WHO: Infectious Diseases Spread Faster

By ERICA BULMAN
The Associated Press
Wednesday, August 22, 2007; 7:06 PM

GENEVA -- With an estimated 2.1 billion airline passengers roaming the planet last year alone, infectious diseases are spreading faster than ever before, the U.N. health agency said Thursday.

The World Health Organization called on governments to follow its revised regulations for fighting dangerous health crises.

"New diseases are emerging at the historically unprecedented rate of one per year," WHO Director-General Dr. Margaret Chan said in an introduction to the annual World Health Report.

"It would be extremely naive and complacent to assume that there will not be another disease like AIDS, another Ebola, or another SARS, sooner or later," the report said.

The thrust of WHO's efforts to protect global health has been the revision of the International Health Regulations, which came into effect in June. The voluntary regulations govern how countries should report potentially dangerous health emergencies to WHO.

While the regulations are meant to improve disease reporting worldwide, it is uncertain how much influence they actually have. For example, American officials earlier this year anxiously tracked the European whereabouts of a U.S. lawyer believed to have a highly dangerous form of tuberculosis.

International officials eventually identified the roughly 127 people thought to have been exposed to his illness during two trans-Atlantic flights. But it was only after he had left Europe that U.S. officials informed WHO and other countries of the event. At that stage, they were powerless to act. The lawyer later turned out to have a less serious form of the disease.

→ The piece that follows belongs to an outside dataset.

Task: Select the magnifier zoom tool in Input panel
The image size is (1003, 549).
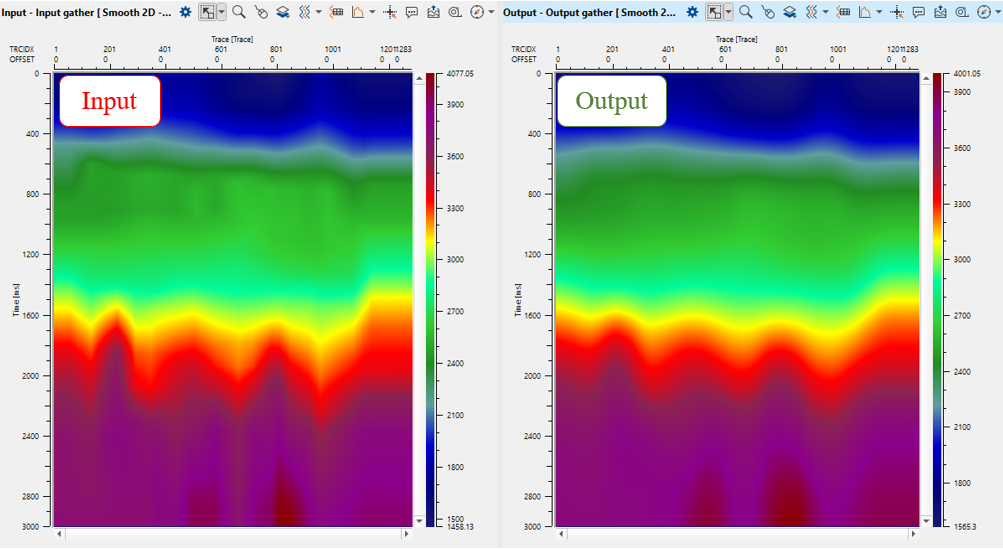Action: [x=239, y=12]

While the governments of WHO's 193 member states would ideally be the first source of information in any outbreak, that is often not the case. Nearly half of all of WHO's outbreak alerts come from the media and are then followed up by affected countries.

WHO's annual report also urges countries to share viruses to help develop vaccines and to tighten domestic efforts to combat disease outbreaks.

But an ongoing battle with Indonesia, the nation hardest hit by the deadly H5N1 strain of bird flu, has yet to be resolved. Though Indonesia has said it would send human bird flu virus samples to WHO, it has not yet fully shared the samples.

Indonesia has repeatedly demanded assurances that any pandemic vaccines developed would be affordable for developing nations. Instead of sharing viruses with WHO, Indonesia has signed agreements with vaccine makers, promising to share samples in exchange for vaccine expertise.

China stopped sharing H5N1 specimens with WHO for almost a year before finally sending samples in June, while Vietnam said it sent samples but has encountered shipping road blocks.

In 1951, when WHO issued its first set of health regulations to prevent the international spread of diseases, the situation was stable, the report said. People traveled internationally by ship, slowing the spread of diseases around the world and new diseases were rare.

But today, high volumes of people can quickly travel worldwide, meaning an outbreak or epidemic in any part of the planet is only a few hours away from becoming an imminent threat somewhere else, the report said. Over the last five years, WHO confirmed more than 1,100 disease outbreaks worldwide, such as cholera, polio and bird flu.

There are 39 new pathogens that were unknown a generation ago, including HIV/AIDS, Ebola hemorrhagic fever and SARS, or severe acute respiratory syndrome.